What is operant conditioning?
Operant conditioning is a type of animal learning where the probability of a behavior recurring is increased or decreased by the consequences that follows. This primarily includes the use of positive reinforcement, such as a favorite food item. View a video of training at Hogle Zoo
Why do we train our animals?
- Reduces the stress of veterinary procedures
- Enables better, safer animal care
- Provides mental stimulation
- Encourages positive keeper-animal relationships
- Promotes educational opportunities
How do we train our animals?
Our keepers train the animals with positive reinforcement techniques. Prior to starting a new training program, keepers research the animals’ natural and individual history. During this time, the keepers’ will develop a relationship with the animal they are going to train. We call this stage “trust building.” Once a good rapport has been established, staff work together to formulate a training plan. This outlines the details on the animal, resources, behavioral goals and the steps used to shape the desired behaviors.
In our training programs, keepers’ utilize a bridge, such as a whistle or clicker, to tell the animal what they did is right.
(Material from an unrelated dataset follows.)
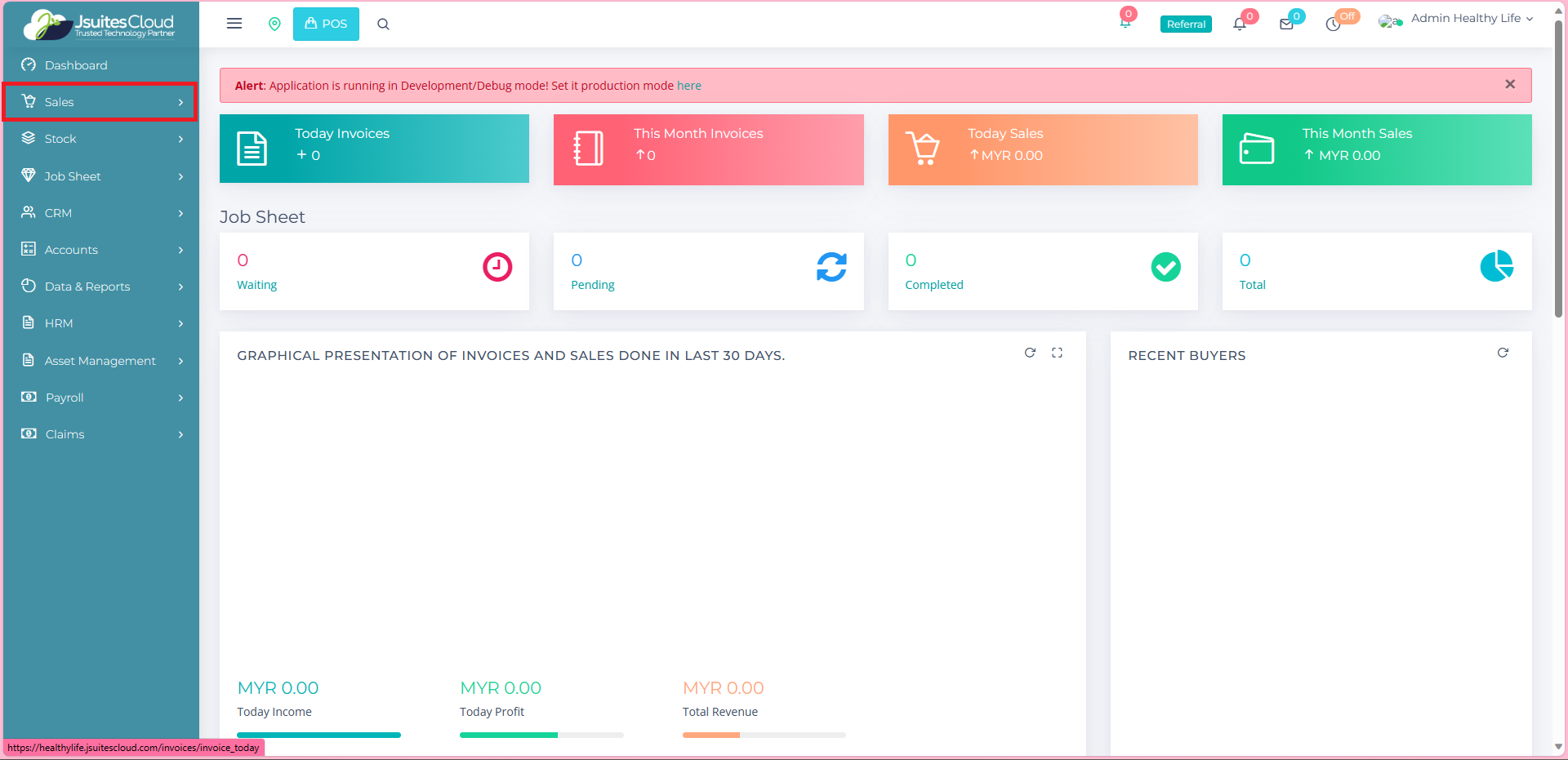Click the POS button
Viewport: 1568px width, 760px height.
(326, 24)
The bridge, once a meaningless sound, acquires its reinforcing properties through the association with a favored reward. It “bridges” the time between when the correct behavior was performed and when the reward can be delivered
One of the most basic behaviors we train our animals, is called “target.” Animals are trained to touch a body part (nose, hand, side, etc.) to an object such as a buoy on a stick, plastic can lid or pvc. The purpose of this behavior is to direct body movement. Once the target behavior has been trained, many other behaviors can follow such as crating, scale training and even positioning for injections or blood draws.
Where are training sessions held?
Our keepers train the animals both on exhibit and off. Signs may be posted to let you know that there is a training session in progress. We encourage our visitors to observe our training sessions. For the safety of our keepers and our animals, we do ask that all questions be held until the session is over.